Supplied text |

# Phrag Belle Hogue Point 'Bella Mia'



## Greenpaph (Feb 21, 2008)

Currently in bloom

23 cm vertical spread


----------



## SlipperFan (Feb 21, 2008)

Very nice! Good color.


----------



## goldenrose (Feb 22, 2008)

BHPs are impressive!


----------



## Heather (Feb 22, 2008)

I never owned one of these but I've always enjoyed them! I really like yours Peter!


----------



## NYEric (Feb 22, 2008)

Oh, the temptation! :evil: Yay besseae hybrids


----------



## Park Bear (Feb 22, 2008)

Very nice!


----------



## Candace (Feb 22, 2008)

Is it an Acker cross?


----------



## goldenrose (Feb 22, 2008)

I don't think so ... it was registered in 1997 by E.Y.O.F.


----------



## Candace (Feb 22, 2008)

Data section |

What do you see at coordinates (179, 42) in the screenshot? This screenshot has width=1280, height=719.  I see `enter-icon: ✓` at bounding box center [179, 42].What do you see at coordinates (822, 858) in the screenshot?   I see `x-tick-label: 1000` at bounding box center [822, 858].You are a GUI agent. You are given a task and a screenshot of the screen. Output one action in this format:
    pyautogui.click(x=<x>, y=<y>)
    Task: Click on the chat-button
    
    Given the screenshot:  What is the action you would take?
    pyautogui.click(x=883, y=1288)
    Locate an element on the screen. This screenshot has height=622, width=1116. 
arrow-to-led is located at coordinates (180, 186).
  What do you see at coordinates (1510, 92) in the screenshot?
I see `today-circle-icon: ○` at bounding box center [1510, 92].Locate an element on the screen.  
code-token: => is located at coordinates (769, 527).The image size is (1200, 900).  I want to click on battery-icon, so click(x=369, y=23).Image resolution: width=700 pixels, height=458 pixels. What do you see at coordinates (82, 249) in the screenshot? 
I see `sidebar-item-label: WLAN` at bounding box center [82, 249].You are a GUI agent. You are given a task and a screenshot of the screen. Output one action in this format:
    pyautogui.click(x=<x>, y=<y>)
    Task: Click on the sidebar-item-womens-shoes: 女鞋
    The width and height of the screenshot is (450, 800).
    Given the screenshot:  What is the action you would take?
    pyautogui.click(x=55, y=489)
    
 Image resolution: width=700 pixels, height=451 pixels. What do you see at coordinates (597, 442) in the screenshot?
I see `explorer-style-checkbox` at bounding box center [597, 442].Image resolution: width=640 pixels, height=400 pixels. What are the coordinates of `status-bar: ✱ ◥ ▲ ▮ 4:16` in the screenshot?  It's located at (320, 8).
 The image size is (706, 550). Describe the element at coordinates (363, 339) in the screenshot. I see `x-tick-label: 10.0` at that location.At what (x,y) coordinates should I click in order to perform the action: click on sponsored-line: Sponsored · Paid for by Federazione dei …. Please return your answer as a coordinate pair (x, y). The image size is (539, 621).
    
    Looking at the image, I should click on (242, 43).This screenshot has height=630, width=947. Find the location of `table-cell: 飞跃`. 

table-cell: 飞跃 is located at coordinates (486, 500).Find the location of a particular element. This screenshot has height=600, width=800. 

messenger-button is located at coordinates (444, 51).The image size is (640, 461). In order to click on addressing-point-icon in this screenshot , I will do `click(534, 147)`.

Tasks for this exercise |
[A] Answer these about the forum thread on Phrag Belle Hogue Point 'Bella Mia':
(i) What vertical spread does Greenpaph give for the bloom?
(ii) In what year was the plant registered, according to goldenrose?
(iii) Who asks whether it is an Acker cross?
[B] Extend the forum thread about Phrag Belle Hogue Point 'Bella Mia' by writing the post that follows Candace's last header, then add a few more replies.

Task-by-task results |
[A]
(i) 23 cm
(ii) 1997
(iii) Candace

[B]
Rose, I'm asking if Acker did this cross, not registered it:>


----------



## e-spice (Feb 22, 2008)

Very pretty pink color!

e-spice


----------



## Gilda (Feb 22, 2008)

:drool: a beauty !


----------



## Greenpaph (Feb 22, 2008)

Candace said:


> Is it an Acker cross?



Candace,

I am not sure. It was thrown in as a seedling when I bought a paph on ebay a number of years ago.


----------



## Greenpaph (Feb 24, 2008)

Second flower just opened.


----------



## NYEric (Feb 25, 2008)

That's a great photo.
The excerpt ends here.